О физической силе и ловкости говорит и наследственная страсть Нерона к наездничеству на бегах, в котором он упражнялся с самого раннего возраста. Быть может, он был неважный наездник, хотя, начав практику чуть не с пеленок, нет ничего мудреного выработаться к годам зрелости и в хорошего. Но уже для того, чтобы вообще-то быть наездником, при условии бешеного колесничного бега античных ристалищ, нужны были человеку очень крепкие ноги, умелые, сильные руки, присутствие духа, проворство. Нерон хвастался, что он ездит, как само Солнце. Во всех своих увлечениях Нерон никогда не довольствовался обыкновенным, средним, обязательно хватался за tours de force. Так и в беговом деле. Вместо обычной четверни рысаков, он — incredibilium cupitor — выехал в Олимпии на десяти. Дерзость не прошла ему даром: кони сбросили его с колесницы, а когда он, оправившись, опять занял кучерское место, то почувствовал себя так дурно, что не мог кончить бега. Но, раз жизнелюбивый и болебоязненный человек, как Нерон, рисковал жизнью, надо думать, что опять-таки имел он основания, чтобы в столь опасной игре надеяться на себя. А его ночные похождения на Фламиниевой улице и у Мальвиева моста? Вечные потасовки, драки с неизвестными, кулачные бои incognito? Все это уличное ухарство говорит о сильном и грубом бурше-забияке, у которого молодые, здоровенные мускулы горят нетерпением помериться энергией с другими мускулами: «раззудись плечо, размахнись рука».
Мужчина слабого или дурного сложения старается обыкновенно скрыть свои физические недостатки, насколько то возможно, тщательностью в костюме. О Нероне, наоборот, известно, что, подражая модам и манерам артистов не только на сцене, но и в частном быту, цезарь доводил поэтический беспорядок в туалете до неприличия: одевался, как попало, лишь бы не надеть два раза одного и тоже же платья, интересничал распущенностью и даже на официальные приемы сенаторов выходил в цветном балахоне, без пояса, босой, имея на шее небрежно повязанный платок. Увлекаясь гимнастическими упражнениями, цезарь не боялся обнажаться для них публично.

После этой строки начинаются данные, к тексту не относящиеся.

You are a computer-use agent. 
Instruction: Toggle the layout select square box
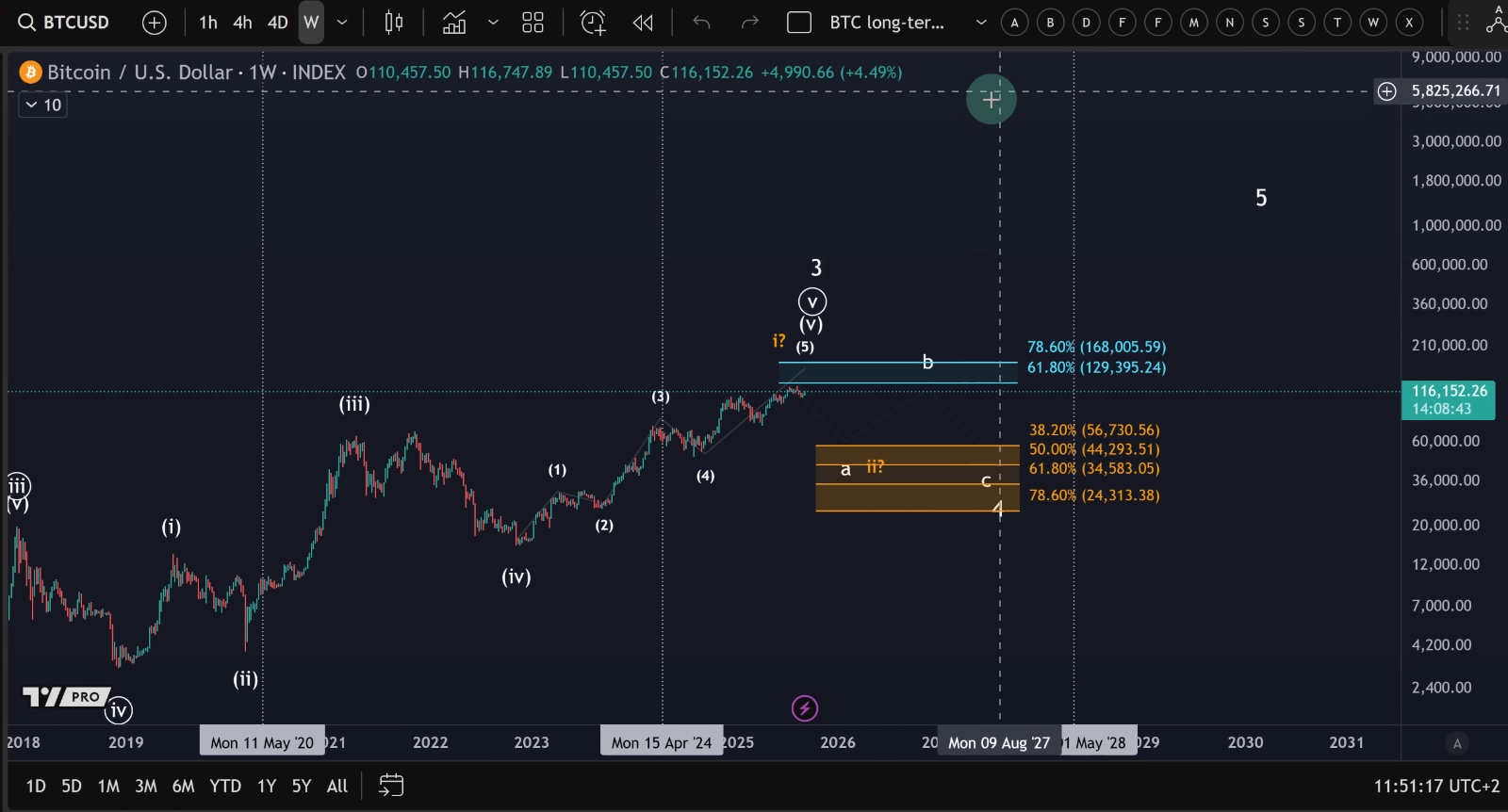tap(798, 23)
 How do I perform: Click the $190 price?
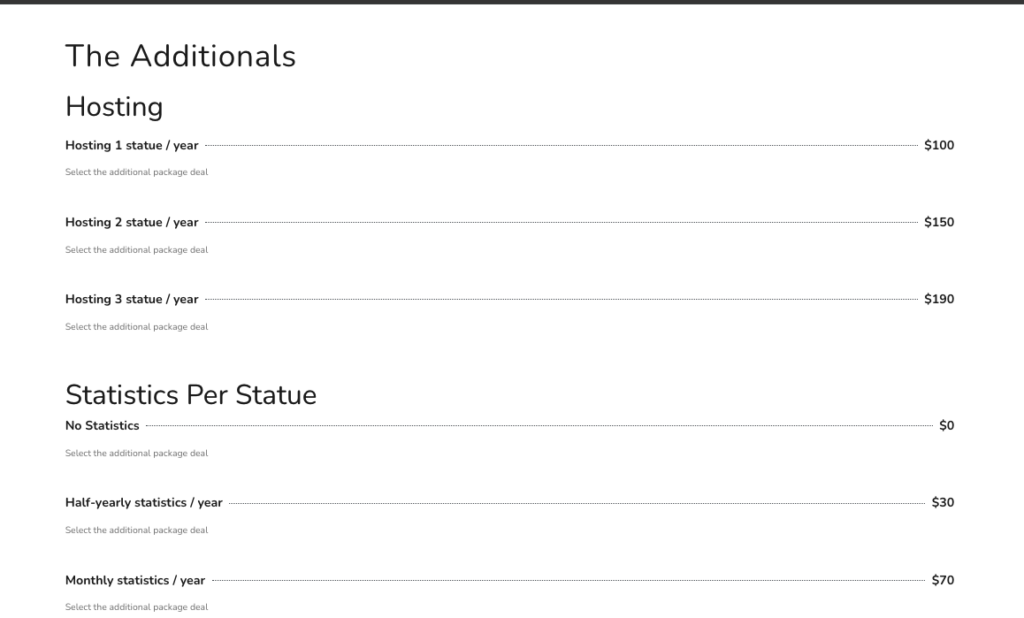tap(939, 299)
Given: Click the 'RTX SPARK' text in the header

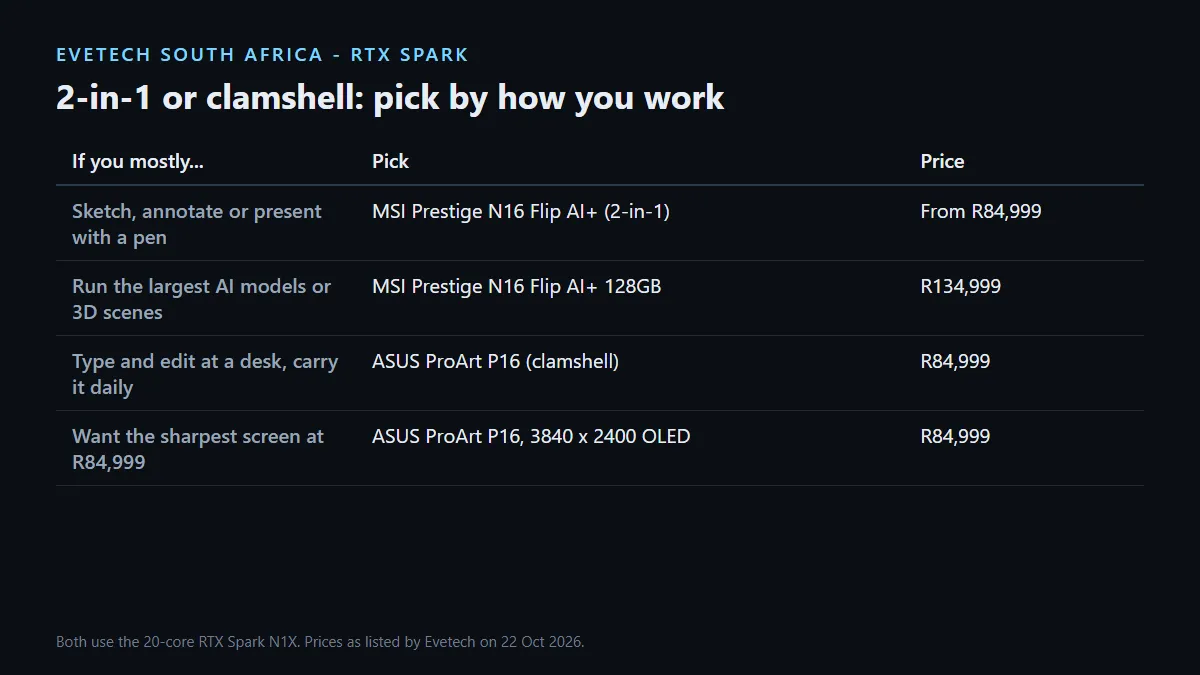Looking at the screenshot, I should pyautogui.click(x=410, y=55).
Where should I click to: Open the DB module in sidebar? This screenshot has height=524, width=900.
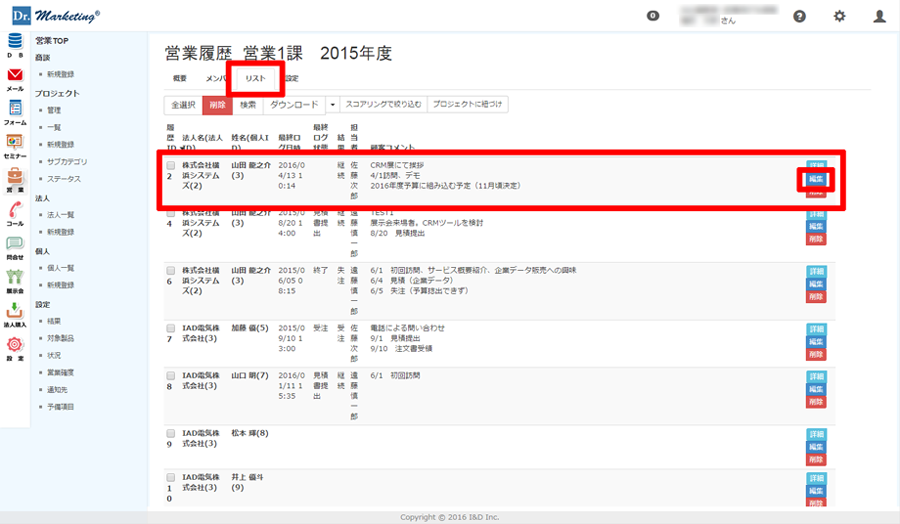tap(15, 45)
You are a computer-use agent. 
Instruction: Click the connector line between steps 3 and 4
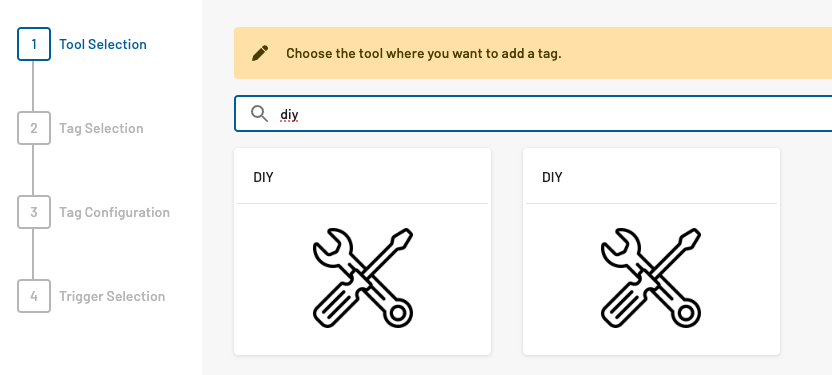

Филострат сообщает, будто знаменитый философ — чудотворец неопифагорейской секты, Аполлоний Тианский, встретил Нерона в трактире при гимназии совершенно голым, лишь с поясом на бедрах, «точно молодец из публичного дома». В предполагаемой борьбе со львом, — говорит Светоний, — Рим ожидал увидать своего повелителя также совсем нагим.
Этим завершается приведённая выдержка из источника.